Report every line of the entries below that contains the word "screenshot", copying each such line in full. Case must match.
— start EXERCISE MATERIALS —
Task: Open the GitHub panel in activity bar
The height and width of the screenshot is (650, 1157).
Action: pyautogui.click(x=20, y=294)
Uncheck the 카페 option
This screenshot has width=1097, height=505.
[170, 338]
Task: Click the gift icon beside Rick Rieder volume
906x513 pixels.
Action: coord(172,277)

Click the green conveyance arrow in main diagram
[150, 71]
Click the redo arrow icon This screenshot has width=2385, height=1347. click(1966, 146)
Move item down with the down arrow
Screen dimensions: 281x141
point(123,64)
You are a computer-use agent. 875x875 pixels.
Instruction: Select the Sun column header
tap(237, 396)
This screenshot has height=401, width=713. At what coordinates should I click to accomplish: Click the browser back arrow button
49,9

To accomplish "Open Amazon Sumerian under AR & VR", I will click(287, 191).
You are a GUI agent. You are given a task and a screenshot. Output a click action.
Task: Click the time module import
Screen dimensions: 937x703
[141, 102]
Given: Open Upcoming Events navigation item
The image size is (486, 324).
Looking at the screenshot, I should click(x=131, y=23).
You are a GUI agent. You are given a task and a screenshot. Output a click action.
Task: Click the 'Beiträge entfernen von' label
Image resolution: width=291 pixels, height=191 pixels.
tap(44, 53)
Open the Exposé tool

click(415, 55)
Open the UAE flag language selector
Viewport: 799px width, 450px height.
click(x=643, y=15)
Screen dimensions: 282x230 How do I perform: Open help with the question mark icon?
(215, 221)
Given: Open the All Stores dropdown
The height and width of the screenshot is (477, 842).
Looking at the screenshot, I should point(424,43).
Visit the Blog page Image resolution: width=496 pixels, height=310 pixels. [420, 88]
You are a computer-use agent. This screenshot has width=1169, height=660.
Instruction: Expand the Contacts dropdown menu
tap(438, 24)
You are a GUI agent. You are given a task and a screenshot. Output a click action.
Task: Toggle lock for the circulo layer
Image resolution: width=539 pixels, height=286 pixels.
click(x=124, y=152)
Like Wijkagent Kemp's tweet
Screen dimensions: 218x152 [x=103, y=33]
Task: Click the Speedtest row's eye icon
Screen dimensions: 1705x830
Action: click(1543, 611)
— end EXERCISE MATERIALS —
**EXERCISE ANSWER:**
The height and width of the screenshot is (650, 1157).
This screenshot has width=1097, height=505.
Click the redo arrow icon This screenshot has width=2385, height=1347. click(1966, 146)
This screenshot has height=401, width=713. At what coordinates should I click to accomplish: Click the browser back arrow button
You are a GUI agent. You are given a task and a screenshot. Output a click action.
Looking at the screenshot, I should click(x=131, y=23).
You are a GUI agent. You are given a task and a screenshot. Output a click action.
The height and width of the screenshot is (477, 842).
Looking at the screenshot, I should point(424,43).
You are a computer-use agent. This screenshot has width=1169, height=660.
You are a GUI agent. You are given a task and a screenshot. Output a click action.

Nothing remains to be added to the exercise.